On pourrait accepter la saturation permanente de la voix de Sutherland dans l’aigu (ennuyeux, tout de même, s’agissant d’une soprano colorature), le fait que Tucker chante le récitatif qui précède son air comme s’il était à 800 mètres du micro, le dit micro étant très vraisemblablement dissimulé dans le costume de l’un des choristes du pupitre des basses, dont, du coup, on ne rate pas la moindre respiration, le speaker qui déborde allégrement sur la musique, les différences de niveau au sein d’une même séquence… Tout cela, on serait prêt à le transcender – au prix d’un effort certain, néanmoins – si ce qu’on entend derrière n’existait nulle part ailleurs.

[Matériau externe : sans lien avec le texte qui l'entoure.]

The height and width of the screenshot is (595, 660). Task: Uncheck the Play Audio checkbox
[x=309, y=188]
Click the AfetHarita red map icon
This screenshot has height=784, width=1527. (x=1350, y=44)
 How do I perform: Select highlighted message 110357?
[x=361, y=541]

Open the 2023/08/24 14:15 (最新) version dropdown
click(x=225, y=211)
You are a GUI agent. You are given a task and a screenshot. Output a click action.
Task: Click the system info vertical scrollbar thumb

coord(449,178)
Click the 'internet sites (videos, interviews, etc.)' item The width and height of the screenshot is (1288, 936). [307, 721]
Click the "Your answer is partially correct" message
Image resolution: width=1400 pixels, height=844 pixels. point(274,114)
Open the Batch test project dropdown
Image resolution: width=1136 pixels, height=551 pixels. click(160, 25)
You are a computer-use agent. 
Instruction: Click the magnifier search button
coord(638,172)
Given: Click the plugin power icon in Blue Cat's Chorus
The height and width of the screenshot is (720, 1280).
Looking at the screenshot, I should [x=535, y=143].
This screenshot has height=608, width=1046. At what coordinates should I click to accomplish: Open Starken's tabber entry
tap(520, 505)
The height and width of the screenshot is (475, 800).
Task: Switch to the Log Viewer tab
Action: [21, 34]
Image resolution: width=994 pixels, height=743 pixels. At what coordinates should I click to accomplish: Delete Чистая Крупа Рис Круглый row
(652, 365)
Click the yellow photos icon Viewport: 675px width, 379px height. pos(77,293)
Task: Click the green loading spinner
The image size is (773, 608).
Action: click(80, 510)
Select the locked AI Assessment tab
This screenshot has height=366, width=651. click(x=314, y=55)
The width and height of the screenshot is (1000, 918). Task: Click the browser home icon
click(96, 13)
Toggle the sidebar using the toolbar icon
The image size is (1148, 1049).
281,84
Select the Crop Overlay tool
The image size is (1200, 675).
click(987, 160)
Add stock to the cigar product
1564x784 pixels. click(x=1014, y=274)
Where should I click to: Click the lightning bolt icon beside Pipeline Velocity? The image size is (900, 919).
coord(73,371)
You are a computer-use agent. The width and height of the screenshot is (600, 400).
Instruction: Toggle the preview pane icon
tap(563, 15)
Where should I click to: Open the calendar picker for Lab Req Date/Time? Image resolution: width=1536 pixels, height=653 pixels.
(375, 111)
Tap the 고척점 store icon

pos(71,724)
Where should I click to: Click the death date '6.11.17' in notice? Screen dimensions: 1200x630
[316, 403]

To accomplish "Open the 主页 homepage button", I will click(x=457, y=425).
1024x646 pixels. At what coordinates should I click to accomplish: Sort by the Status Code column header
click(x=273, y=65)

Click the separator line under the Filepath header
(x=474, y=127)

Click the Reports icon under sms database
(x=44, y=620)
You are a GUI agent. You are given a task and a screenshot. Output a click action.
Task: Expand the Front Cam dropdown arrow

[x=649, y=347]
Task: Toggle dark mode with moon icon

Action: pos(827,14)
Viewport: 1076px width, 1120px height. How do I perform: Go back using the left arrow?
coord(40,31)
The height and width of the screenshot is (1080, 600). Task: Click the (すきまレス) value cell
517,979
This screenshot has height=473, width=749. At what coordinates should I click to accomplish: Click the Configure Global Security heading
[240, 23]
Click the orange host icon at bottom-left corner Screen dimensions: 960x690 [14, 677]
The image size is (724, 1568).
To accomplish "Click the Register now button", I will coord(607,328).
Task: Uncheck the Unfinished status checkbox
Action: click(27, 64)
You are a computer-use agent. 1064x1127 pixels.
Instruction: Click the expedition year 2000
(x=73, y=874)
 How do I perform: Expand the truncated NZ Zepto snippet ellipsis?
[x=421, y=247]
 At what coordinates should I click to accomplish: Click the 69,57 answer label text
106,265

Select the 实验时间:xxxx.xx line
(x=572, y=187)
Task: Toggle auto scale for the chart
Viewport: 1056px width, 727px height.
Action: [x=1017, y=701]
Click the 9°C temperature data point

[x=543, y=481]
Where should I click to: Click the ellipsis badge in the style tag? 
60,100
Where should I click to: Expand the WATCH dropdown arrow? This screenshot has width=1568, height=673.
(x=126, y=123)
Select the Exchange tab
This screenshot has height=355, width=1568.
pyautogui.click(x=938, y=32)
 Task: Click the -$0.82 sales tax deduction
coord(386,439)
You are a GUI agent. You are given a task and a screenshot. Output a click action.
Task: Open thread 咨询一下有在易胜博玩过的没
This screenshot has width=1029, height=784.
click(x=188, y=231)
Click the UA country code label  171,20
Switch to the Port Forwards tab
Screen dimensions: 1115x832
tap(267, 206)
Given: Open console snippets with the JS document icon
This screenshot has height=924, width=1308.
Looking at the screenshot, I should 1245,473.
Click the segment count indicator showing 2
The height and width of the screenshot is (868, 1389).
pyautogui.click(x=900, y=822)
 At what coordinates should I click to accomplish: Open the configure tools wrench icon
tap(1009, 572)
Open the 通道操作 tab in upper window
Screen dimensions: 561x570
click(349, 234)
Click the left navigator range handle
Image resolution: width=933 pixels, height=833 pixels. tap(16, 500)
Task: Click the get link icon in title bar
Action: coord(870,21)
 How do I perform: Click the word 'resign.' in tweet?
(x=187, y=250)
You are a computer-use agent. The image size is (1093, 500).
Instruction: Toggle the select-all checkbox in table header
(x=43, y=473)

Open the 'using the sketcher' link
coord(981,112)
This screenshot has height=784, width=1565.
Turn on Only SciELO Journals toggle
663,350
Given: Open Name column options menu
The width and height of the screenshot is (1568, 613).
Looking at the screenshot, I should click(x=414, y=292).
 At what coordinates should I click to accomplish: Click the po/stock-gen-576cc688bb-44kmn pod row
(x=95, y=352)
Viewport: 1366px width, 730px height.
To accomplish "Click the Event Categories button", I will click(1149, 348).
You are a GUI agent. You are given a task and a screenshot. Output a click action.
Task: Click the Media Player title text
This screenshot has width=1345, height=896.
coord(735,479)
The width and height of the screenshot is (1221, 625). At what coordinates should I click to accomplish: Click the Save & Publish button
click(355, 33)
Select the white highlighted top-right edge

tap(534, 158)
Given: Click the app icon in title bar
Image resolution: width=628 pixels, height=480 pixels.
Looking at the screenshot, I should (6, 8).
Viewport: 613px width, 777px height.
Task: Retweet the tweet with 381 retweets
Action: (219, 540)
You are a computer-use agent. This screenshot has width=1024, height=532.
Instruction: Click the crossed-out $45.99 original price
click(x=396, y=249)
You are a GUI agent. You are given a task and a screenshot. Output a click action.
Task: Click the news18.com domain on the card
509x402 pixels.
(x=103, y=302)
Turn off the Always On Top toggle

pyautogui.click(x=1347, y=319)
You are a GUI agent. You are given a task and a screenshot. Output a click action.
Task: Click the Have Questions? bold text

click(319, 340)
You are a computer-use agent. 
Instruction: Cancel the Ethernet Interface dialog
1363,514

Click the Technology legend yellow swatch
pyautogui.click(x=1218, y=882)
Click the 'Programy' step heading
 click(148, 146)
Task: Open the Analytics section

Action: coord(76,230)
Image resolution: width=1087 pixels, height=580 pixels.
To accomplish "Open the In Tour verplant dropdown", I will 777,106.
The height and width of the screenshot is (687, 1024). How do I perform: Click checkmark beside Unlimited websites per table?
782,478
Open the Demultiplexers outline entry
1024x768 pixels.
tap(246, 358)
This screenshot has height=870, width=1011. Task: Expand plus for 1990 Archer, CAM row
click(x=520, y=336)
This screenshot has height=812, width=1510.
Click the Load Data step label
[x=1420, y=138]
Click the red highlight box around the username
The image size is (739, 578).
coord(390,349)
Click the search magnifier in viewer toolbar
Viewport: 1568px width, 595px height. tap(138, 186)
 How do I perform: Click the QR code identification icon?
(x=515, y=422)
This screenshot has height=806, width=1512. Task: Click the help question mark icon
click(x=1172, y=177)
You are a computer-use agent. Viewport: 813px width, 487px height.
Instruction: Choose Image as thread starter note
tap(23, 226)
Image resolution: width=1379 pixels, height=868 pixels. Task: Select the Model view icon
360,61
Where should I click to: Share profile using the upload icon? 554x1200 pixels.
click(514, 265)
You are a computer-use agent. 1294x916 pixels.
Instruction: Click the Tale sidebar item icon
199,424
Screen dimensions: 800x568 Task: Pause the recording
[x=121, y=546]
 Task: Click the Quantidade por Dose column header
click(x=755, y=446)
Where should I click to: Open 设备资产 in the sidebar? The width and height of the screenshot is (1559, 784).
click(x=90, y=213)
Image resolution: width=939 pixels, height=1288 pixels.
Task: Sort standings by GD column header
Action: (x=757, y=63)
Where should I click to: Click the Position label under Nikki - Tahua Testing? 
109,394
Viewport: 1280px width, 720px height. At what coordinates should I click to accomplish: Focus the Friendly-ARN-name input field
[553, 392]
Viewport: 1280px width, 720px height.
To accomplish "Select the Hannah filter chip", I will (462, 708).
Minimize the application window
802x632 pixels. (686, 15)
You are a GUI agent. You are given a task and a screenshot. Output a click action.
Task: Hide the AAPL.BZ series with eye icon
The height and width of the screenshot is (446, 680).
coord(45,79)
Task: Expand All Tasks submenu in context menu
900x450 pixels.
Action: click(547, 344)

L’appréciation d’un nouvel enregistrement d’opéra obéit à des considérations absolues autant qu’à des considérations relatives.
Or, cette Lucia de Chicago a été captée quelques semaines après le premier enregistrement du rôle par Sutherland en studio pour Decca (c’était en juillet-août de la même année). S’agissant de ses prestations live, la Stupenda est archi-documentée dans ce rôle, sur près de 30 ans. Et il faut bien reconnaître que cette prestation d’octobre 1961 ne diffère quasiment pas de celles qui l’encadrent et proposent un confort d’écoute incomparablement meilleur.
L’Edgardo de Tucker existe également, live (au MET en 1961 et 1966, les deux fois avec Sutherland) comme au studio (en 1954, pour Colombia, avec Lily Pons) dans des conditions sonores infiniment plus décentes.
En outre, on trouvera ailleurs dans la discographie, et sans difficulté, des chefs plus inspirés que le maestro Antonino Votto et des orchestres plus flatteurs que celui de l’opéra de Chicago, dont la justesse n’est pas la qualité première (les cordes, en particulier, mettent les oreilles à rude épreuve).
Ce coffret est donc à réserver aux fans inconditionnels de Joan Sutherland ou aux collectionneurs pathologiques, prêts à vérifier que les brumes écossaises ne sont pas une légende.